CEPH est une plateforme de stockage distribué conçue pour fournir, à partir de matériel standard, un stockage :
- hautement disponible
- scalable horizontalement
- tolérant aux pannes
- auto-réparant
CEPH ne se limite pas à un type de stockage : il constitue un socle unique capable de fournir simultanément :
- du stockage bloc (RBD)
- du stockage objet (compatible S3 / Swift)
- du stockage fichier (CephFS)
L’objectif fondamental est de supprimer les points de défaillance uniques et les contrôleurs centraux, tout en conservant des garanties fortes d’intégrité et de disponibilité des données.
Cette section du blog contient un LAB qui permet de créer de bout en bout un cluster de stockage CEPH :
Au cœur de CEPH se trouve RADOS (Reliable Autonomic Distributed Object Store).
Les données sont :
- découpées en objets
- distribuées sur l’ensemble des disques du cluster
- répliquées ou codées (erasure coding)
- accessibles sans intermédiaire central
Chaque accès client communique directement avec les nœuds stockant les données.
L’algorithme CRUSH décide du placement des données en fonction :
- de règles définies par l’architecture (disques, hôtes, racks, salles)
- de la topologie réelle du cluster
Aucune table centrale n’est consultée :
- le client calcule lui-même où écrire ou lire
- en cas de panne, le recalcul est automatique
- le cluster se rééquilibre sans intervention manuelle
CRUSH est l’un des piliers qui permet à CEPH de changer d’échelle sans refonte d’architecture.
Les MON assurent :
- le maintien de l’état global du cluster
- la gestion du quorum
- la diffusion de la carte CRUSH et des maps internes
Un cluster CEPH en production repose systématiquement sur au moins trois MON, afin de garantir la continuité du quorum.
Les OSD sont responsables :
- du stockage physique des données
- de la réplication ou du codage
- de la réparation automatique
- du scrubbing (vérification d’intégrité)
Un principe clé de CEPH est le suivant :
plus il y a d’OSD, plus le cluster devient performant et résilient
Les MDS sont utilisés exclusivement pour CephFS :
- gestion des métadonnées POSIX
- séparation claire entre données et métadonnées
- montée en charge horizontale possible
Cephadm est l’outil officiel d’administration moderne de CEPH.
Il permet :
- l’initialisation du cluster
- le déploiement des démons CEPH
- la gestion du cycle de vie (ajout, suppression, mise à jour)

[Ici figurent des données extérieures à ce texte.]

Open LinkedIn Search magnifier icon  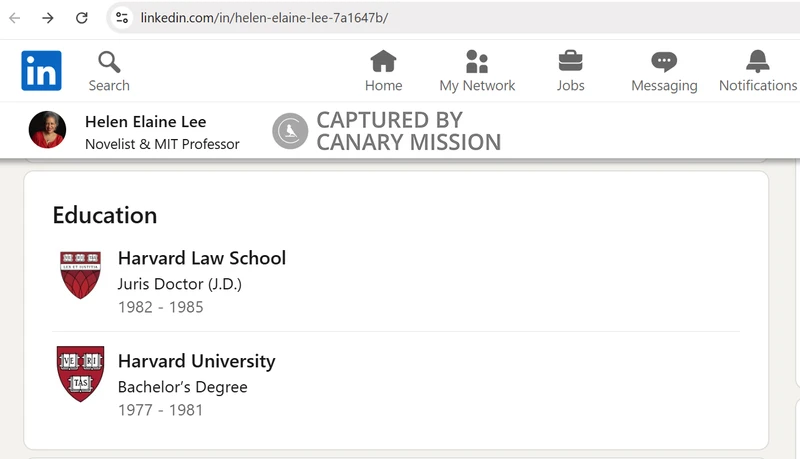109,62
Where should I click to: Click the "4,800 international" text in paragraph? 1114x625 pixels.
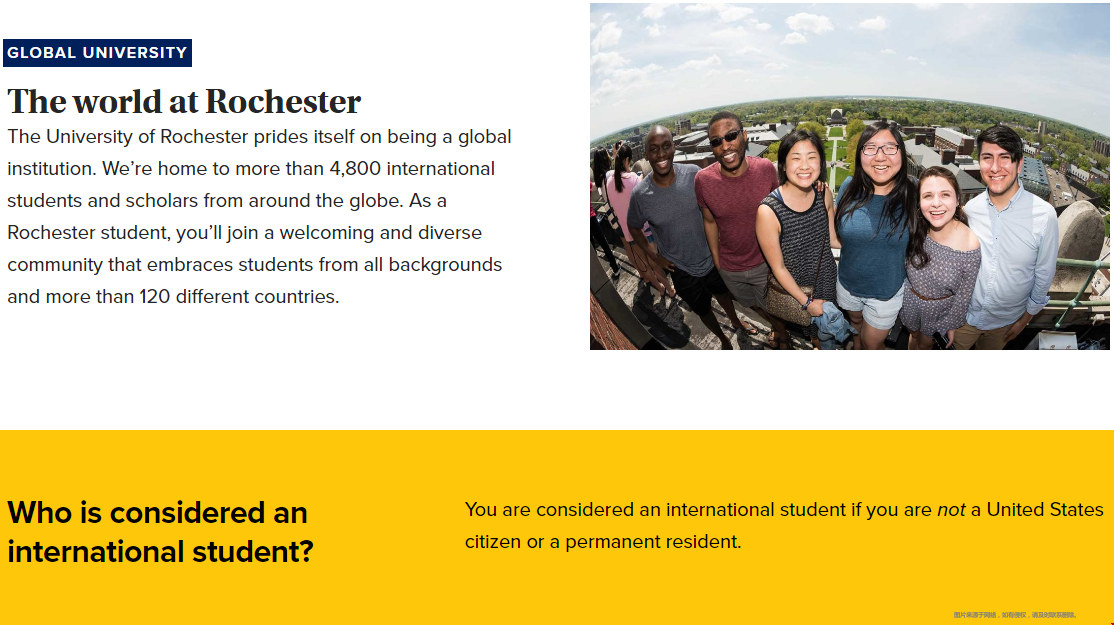tap(412, 168)
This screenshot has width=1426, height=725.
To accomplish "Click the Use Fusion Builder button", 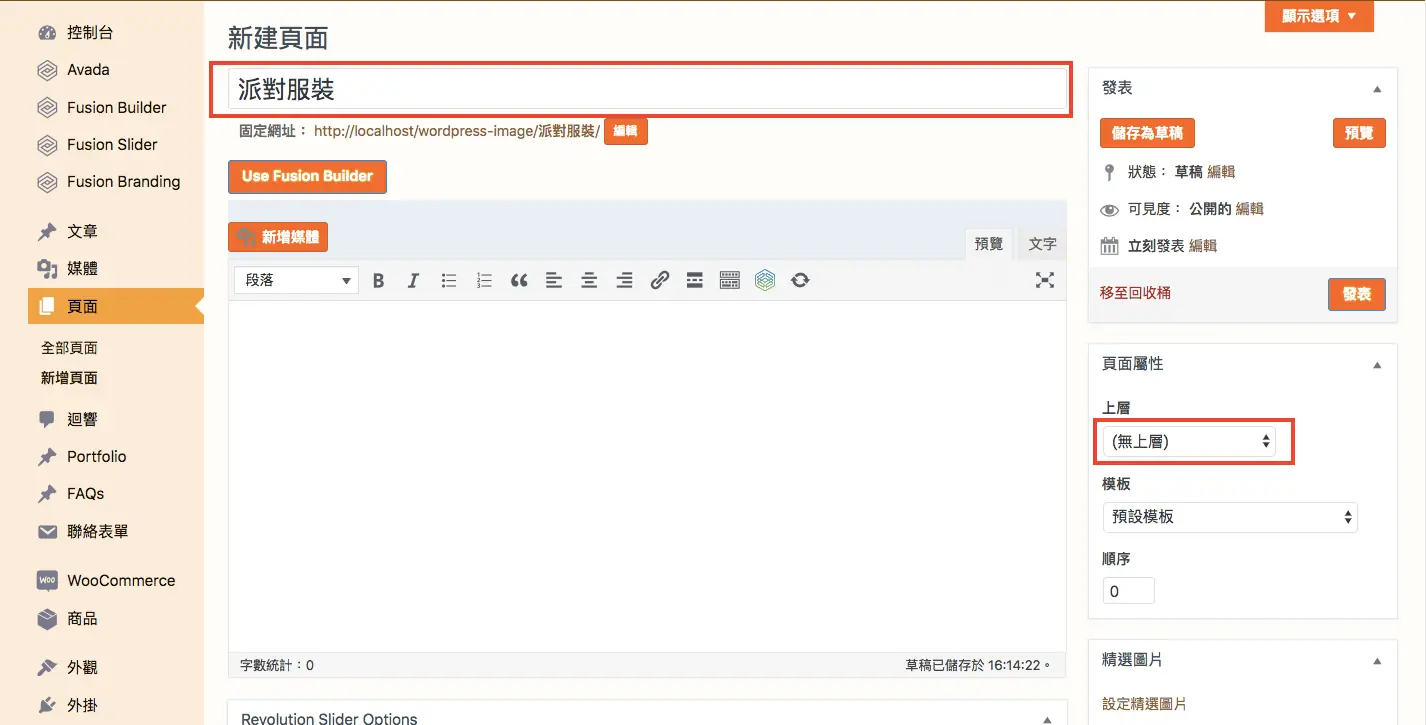I will coord(307,176).
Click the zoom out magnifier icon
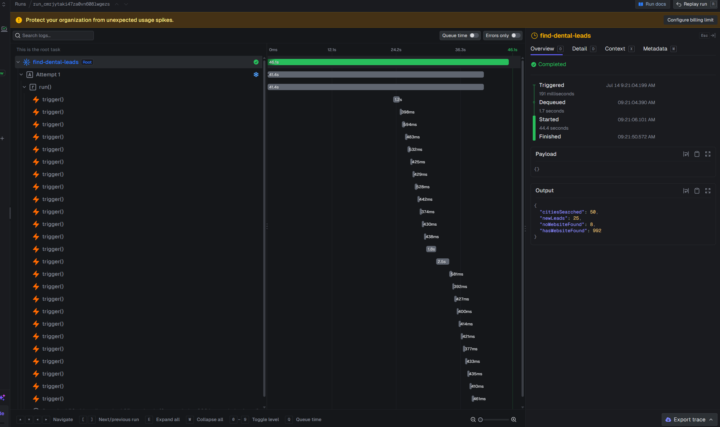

- la supervision et l’orchestration des services
Tous les composants CEPH sont exécutés sous forme de conteneurs, ce qui :
- isole CEPH du système hôte
- simplifie les mises à jour
- standardise l’exploitation
Cephadm agit comme un orchestrateur natif :
- placement automatique des services
- redéploiement en cas de défaillance
- approche déclarative de l’infrastructure CEPH
Cette approche marque une rupture nette avec les anciennes méthodes d’installation manuelle.
CEPH est couramment utilisé comme :
- backend de virtualisation (KVM, Proxmox, OpenStack)
- stockage persistant pour Kubernetes
- stockage objet interne ou exposé à des applications
Il est courant de séparer :
- un réseau public (clients)
- un réseau cluster (réplication, recovery)
CEPH est conçu pour :
- tolérer la perte de disques
- tolérer la perte de nœuds
- continuer à fonctionner pendant les phases de réparation
Le système n’essaie pas d’éviter les pannes, mais de les absorber sans perte de données.
- absence de dépendance à un fournisseur
- montée en charge horizontale
- mutualisation bloc / fichier / objet
- auto-réparation native
- matériel standard
- architecture distribuée éprouvée
- algorithme CRUSH robuste
- large écosystème et intégrations
- utilisé à très grande échelle en production
- complexité conceptuelle réelle
- courbe d’apprentissage exigeante
- consommation réseau importante
- latence supérieure à certains SAN haut de gamme
- nécessité d’une architecture rigoureuse
Un cluster CEPH mal conçu devient rapidement difficile à exploiter.
Un cluster CEPH correctement dimensionné devient au contraire extrêmement stable.
CEPH n’est généralement pas pertinent lorsque :
- l’environnement est trop petit
- les compétences internes sont absentes
- la latence ultra-faible est critique
- l’infrastructure est figée et non scalable
CEPH est avant tout un choix stratégique, pas un simple outil de stockage.